── Texte ──

• El-Bendir : un magazine de BD qui promet de faire du bruit


    Par Mohamed Arezki Himeur
    Le Cap, bimensuel, Alger

    Parce que, pour certains, pour beaucoup même, ce mot signifie fiançailles ou mariages, suivis de décibels à faire éclater les tympans et des nuits blanches en perspectives.  Mais il faut faire un distinguo entre les «bendir». Il y a l’instrument de percussion, l’outil roi des fêtes folkloriques très apprécié en Algérie et au Maghreb, mais il y a aussi l’autre, «El bendir». Celui-ci ne provoque aucun décibel, mais il fait Tilt dans la tête, titille les neurones et procure un réel plaisir à le parcourir. Il s’agit d’«El Bendir», un magazine algérien de bande dessinée. Un «mensuel pas comme les autres», selon ses promoteurs.
    L’idée de sa création remonte à 2008, à l’occasion du Festival international de la bande dessinée d’Alger. Les participants voulaient un journal à eux, pour s’exprimer, se faire connaître, faire voir et apprécier ce qu’ils font. D’ailleurs, à l’unisson, ils ont mis en relief «la nécessité absolue de disposer d’un journal spécialisé pour leur permettre d’exister». C’est désormais chose faite. Ils ont réussi à créer cet espace vital pour le développement de cet outil d’expression qu’est la bande dessinée, la BD pour les initiés.
    En effet, une année plus tard, le projet a été concrétisé. Le numéro «double zéro» a vu le jour. C’est en automne dernier. Il a été lancé par un groupe de dessinateurs, parmi lesquels figurent des «fous» (de la BD s’entend) des années 70 comme Slim, Haroun, Melouah ou Aïder.
    A leurs côtés, la relève, le crayon bien affûté, est prête à croquer les travers de la société et de la politique, les imperfections, les bêtises, les sottises, les sornettes et les fadaises des uns et des autres. C’est le cas, pour ne citer que quelques uns, des Natsu, Togui, Nime, Islem, Noun et le Hic qui «sévissent» déjà, au grand bonheur des amoureux de la BD et de la caricature, dans la presse quotidienne.

───
── Données ──

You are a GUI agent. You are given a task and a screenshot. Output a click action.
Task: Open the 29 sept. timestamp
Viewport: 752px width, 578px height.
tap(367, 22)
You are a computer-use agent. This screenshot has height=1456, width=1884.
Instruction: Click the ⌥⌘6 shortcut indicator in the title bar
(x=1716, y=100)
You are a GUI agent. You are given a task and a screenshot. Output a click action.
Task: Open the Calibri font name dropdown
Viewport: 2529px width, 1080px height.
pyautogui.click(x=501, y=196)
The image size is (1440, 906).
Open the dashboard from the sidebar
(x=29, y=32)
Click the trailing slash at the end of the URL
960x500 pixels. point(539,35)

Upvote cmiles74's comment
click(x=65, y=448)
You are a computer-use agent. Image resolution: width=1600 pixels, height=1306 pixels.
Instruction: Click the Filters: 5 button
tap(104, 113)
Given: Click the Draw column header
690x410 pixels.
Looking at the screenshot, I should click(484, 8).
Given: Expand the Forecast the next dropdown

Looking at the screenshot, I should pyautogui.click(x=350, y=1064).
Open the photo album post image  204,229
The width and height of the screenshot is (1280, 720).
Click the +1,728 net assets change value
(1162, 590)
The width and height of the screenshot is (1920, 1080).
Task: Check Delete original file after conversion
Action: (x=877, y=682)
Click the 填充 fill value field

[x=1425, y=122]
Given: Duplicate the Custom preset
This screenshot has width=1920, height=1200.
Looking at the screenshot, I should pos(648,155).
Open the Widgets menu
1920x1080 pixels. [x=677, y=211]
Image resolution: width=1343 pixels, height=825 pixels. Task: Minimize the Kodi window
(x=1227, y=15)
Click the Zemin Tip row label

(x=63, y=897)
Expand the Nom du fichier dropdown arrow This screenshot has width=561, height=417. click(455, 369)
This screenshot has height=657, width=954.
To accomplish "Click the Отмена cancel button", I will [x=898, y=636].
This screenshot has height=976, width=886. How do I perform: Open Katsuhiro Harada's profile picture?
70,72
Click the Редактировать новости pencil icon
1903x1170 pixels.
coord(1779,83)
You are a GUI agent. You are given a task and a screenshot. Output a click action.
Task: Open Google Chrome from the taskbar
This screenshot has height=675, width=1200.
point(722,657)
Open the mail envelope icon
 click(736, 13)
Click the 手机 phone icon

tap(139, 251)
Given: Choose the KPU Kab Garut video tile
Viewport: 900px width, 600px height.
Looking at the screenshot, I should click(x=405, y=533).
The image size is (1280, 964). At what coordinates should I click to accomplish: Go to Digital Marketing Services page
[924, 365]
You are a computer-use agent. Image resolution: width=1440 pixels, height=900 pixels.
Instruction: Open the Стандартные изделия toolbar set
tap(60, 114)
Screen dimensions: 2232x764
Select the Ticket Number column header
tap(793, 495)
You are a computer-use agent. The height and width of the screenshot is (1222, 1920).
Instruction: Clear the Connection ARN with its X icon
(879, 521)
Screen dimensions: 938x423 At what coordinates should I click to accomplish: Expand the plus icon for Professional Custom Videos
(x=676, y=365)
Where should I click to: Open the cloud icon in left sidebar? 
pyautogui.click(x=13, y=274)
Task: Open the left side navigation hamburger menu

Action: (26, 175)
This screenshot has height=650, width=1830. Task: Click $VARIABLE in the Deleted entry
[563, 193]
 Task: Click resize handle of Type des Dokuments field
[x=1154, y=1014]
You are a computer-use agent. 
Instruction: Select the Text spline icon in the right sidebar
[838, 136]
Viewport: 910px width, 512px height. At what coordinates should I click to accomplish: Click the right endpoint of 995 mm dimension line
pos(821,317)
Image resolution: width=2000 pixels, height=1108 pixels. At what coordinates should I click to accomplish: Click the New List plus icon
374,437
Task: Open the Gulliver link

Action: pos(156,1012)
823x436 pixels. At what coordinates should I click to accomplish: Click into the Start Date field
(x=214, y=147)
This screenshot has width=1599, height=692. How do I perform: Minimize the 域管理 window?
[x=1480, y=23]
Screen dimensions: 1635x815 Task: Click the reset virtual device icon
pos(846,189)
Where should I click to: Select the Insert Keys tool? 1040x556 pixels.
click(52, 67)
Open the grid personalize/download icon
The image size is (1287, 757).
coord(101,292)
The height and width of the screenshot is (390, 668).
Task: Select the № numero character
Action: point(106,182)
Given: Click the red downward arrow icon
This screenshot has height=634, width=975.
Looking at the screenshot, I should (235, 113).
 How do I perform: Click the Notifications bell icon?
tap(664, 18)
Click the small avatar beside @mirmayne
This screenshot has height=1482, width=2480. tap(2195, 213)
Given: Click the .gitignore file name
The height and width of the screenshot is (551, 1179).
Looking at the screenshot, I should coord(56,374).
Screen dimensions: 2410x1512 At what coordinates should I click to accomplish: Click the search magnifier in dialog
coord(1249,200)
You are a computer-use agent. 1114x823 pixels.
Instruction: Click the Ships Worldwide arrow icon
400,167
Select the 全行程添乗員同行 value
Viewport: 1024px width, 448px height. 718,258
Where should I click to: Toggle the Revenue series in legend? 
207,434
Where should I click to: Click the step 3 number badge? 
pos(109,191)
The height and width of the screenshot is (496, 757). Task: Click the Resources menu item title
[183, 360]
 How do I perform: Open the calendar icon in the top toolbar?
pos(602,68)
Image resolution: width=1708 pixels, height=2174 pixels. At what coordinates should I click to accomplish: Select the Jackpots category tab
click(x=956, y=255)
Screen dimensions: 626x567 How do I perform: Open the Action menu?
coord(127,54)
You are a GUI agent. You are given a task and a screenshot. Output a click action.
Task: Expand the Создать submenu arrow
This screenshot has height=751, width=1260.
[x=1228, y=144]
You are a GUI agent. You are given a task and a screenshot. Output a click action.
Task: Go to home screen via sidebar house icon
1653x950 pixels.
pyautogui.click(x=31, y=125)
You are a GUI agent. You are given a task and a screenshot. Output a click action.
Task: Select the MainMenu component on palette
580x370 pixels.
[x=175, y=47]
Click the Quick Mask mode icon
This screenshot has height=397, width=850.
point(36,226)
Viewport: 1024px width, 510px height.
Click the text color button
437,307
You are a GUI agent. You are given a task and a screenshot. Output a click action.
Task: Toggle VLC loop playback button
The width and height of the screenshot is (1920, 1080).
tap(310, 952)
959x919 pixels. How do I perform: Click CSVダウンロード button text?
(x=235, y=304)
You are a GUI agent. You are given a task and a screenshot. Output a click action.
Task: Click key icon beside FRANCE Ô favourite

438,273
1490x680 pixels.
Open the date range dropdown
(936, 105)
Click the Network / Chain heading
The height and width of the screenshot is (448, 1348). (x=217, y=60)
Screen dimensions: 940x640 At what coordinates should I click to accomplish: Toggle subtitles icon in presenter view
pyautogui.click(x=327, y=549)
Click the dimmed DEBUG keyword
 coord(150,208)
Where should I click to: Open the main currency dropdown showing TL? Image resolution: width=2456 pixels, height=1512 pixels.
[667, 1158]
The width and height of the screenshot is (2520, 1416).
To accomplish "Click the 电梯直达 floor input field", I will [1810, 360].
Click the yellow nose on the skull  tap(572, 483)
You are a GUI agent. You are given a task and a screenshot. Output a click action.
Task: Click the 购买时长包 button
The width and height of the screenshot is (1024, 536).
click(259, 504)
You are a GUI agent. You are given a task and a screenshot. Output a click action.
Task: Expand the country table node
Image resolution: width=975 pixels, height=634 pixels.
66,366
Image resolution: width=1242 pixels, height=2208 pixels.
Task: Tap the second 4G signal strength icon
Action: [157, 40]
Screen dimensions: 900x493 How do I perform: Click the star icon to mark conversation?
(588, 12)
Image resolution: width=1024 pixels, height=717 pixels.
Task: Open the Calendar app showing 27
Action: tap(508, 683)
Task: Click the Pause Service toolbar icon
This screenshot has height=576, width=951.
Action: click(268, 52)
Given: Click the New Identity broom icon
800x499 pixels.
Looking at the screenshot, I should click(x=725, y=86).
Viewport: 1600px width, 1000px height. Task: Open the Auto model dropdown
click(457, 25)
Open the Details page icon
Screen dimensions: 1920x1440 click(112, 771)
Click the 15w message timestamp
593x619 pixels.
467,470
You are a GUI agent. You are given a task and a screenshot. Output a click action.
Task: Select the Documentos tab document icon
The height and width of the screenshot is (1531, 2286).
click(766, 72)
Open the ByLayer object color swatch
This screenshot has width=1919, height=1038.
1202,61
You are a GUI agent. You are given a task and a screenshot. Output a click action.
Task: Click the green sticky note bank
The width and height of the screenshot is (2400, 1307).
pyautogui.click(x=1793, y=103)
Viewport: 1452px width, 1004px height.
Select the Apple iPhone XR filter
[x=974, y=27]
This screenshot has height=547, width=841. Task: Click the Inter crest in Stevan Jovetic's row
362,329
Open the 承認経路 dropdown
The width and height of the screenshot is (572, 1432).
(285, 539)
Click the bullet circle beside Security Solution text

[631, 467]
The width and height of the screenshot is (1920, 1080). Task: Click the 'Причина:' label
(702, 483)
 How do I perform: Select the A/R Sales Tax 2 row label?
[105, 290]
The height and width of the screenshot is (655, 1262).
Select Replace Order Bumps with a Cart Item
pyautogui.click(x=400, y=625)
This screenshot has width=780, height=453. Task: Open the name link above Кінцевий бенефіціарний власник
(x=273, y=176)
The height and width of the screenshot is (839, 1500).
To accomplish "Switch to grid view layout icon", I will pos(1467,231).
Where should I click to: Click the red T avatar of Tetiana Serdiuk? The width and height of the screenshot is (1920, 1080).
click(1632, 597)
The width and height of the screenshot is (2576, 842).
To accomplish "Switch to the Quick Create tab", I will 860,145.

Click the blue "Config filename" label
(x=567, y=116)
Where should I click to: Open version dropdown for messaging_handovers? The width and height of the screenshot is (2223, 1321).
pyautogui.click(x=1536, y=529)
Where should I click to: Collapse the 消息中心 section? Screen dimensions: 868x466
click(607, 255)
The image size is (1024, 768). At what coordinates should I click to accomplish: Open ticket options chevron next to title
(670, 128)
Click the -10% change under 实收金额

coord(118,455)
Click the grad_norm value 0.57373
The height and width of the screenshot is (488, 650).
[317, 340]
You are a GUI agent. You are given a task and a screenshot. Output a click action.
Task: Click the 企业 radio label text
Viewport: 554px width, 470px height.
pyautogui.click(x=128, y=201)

───

* **À faire**
A. Répondez à ces questions sur l'article consacré à El Bendir :
(i) À quelle année remonte l'idée de créer le magazine ?
(ii) Quel nom porte le premier numéro paru ?
(iii) Comment les promoteurs qualifient-ils le magazine ?
B. Dans les lignes de données, reprenez tout le passage allant de la ligne contenant « Where should I click to: Click the step » jusqu'à celle contenant « pyautogui.click(x=31, y=125) », s'il vous plaît, en remplaçant « screenshot » par « image ». Ne changez rien d'autre.

* **Réponses**
A.
(i) 2008
(ii) « double zéro »
(iii) Un « mensuel pas comme les autres »

B.
Where should I click to: Click the step 3 number badge? 
pos(109,191)
The height and width of the image is (496, 757). Task: Click the Resources menu item title
[183, 360]
 How do I perform: Open the calendar icon in the top toolbar?
pos(602,68)
Image resolution: width=1708 pixels, height=2174 pixels. At what coordinates should I click to accomplish: Select the Jackpots category tab
click(x=956, y=255)
Screen dimensions: 626x567 How do I perform: Open the Action menu?
coord(127,54)
You are a GUI agent. You are given a task and a image. Output a click action.
Task: Expand the Создать submenu arrow
This image has height=751, width=1260.
[x=1228, y=144]
You are a GUI agent. You are given a task and a image. Output a click action.
Task: Go to home screen via sidebar house icon
1653x950 pixels.
pyautogui.click(x=31, y=125)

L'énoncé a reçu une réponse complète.